The State Department reports, by mid-May, it helped more than 85,000 Americans get home, from 131 different countries and territories. While some were traveling for pleasure and others were working, Houstonian Juan Pinzon says everybody had to wait their turn.
"The first weeks, I got stuck, basically," says Pinzon.
He traveled to Colombia, for work, in early March and COVID-19 concerns quickly closed his path back to Houston. The Colombian government set a mandatory quarantine that ran through May 25th, and Pinzon says he didn't leave his corporate apartment building for 30 days.
"Having family two-blocks or hundreds of miles away was the same: My fear was about when the airport would be open, when commercial flights would be available and the answer, in those days, was 'zero'," he says.

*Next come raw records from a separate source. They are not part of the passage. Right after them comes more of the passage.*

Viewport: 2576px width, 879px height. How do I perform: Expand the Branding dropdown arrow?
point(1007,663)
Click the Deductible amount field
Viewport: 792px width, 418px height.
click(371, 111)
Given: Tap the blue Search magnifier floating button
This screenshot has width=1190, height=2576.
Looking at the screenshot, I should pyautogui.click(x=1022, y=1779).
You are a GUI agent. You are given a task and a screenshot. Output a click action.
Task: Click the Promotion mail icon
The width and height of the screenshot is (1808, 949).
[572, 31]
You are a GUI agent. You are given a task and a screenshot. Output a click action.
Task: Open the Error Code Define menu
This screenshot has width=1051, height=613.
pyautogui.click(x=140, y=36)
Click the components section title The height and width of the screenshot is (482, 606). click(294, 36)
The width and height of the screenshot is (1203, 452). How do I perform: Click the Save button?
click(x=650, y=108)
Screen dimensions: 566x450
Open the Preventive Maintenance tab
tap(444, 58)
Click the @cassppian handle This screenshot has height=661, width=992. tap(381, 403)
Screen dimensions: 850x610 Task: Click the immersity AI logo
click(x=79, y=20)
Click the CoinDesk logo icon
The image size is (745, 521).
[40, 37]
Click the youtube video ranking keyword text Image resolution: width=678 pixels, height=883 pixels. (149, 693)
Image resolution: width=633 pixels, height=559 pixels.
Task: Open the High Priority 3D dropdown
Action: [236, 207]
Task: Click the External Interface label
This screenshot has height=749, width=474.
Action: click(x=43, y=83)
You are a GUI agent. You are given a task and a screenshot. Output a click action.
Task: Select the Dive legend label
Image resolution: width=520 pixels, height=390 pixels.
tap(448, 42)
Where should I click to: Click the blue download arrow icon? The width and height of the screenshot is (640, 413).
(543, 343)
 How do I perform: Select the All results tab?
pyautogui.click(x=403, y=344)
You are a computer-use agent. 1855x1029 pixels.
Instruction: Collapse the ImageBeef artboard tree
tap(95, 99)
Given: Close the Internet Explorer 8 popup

Pinzon has snapshots that chronicle his routine over the 78 days he spent stuck in Colombia, looking for an opportunity to get home: An exercise-bike set near a window to stay fit; A birthday celebrated alone; A vital internet connection to stay in touch with family.
The best part of his journey came after securing a seat on a humanitarian flight for U.S. citizens, that took him home to a waiting family that was ready to see him again. "Knowing I am surrounded by my loved ones, in the near distance, that's priceless," says Pinzon.
While talking to his family and seeing them is certainly nice, a big family-hug when his self-quarantine is complete will be even better.